Und jetzt ging es eben wieder los. Zuerst lagen nur ein paar vereinzelte Flaumfedern und Ästchen auf dem Balkon. Dann beobachtete ich die Tauben, wie sie im Flug das Material beischafften. Ich bin selbst Vater und kann nachvollziehen, dass man dem Nachwuchs in den ersten Monaten ein möglichst sicheres und trockenes Plätzchen bereiten möchte. Und wenn mir jemand das Eigenheim unterm Hintern wegziehen und meinen Nachwuchs als Spiegelei in die Pfanne hauen würde, ich würde auch auf dem gegenüberliegenden Dach hocken und finster gucken, also: wirklich finster. Das würde man dann schon merken, dass ich da so meine Vorbehalte habe.
Tauben mit ihren Taubenhirnen aber beschreiten bei der Familienplanung nur die ausgetretensten Pfade: „Schatz, ich bin schwanger!“ – „Wunderbar, dann lass uns mal über unsere eigenen vierhundertvierundvierzig Zweige nachdenken! Zufällig erinnere ich mich vage an ein ganz entzückendes Grundstück, vierter Stock, sicher und trocken …“. Was zur Folge hat, dass ich seit Tagen alle zehn Minuten klatschend auf den Balkon trete, um den gefiederten Bauherren ihre Beharrlichkeit auszutreiben.

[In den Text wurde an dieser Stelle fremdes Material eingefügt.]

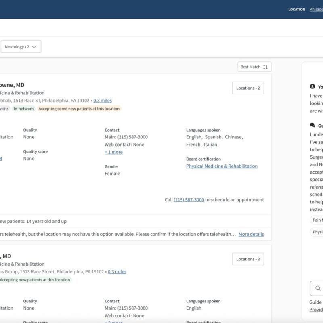Show +1 more contact numbers

click(113, 152)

Ohne Erfolg. Deshalb musste wieder ein Rabe her. In einer nicht wenig lebensgefährlichen Kletterpartie habe ich ihn erneut an genau der Stelle angebracht, wo sich die Einflugschneise der Tauben befindet.
An dieser Stelle könnte die Geschichte zu Ende sein, wenn nicht seit ein paar Stunden auf dem Balkon wieder gegurrt würde. Eben war ich draußen. Die Tauben bauen gerade ihr Nest. Auf dem Rücken des Raben. Mit Vergrätzen ist es also nicht mehr getan, ich werde andere Saiten aufziehen müssen. Echte Falken gibt es, wie man hört, schon ab 30.000 Euro.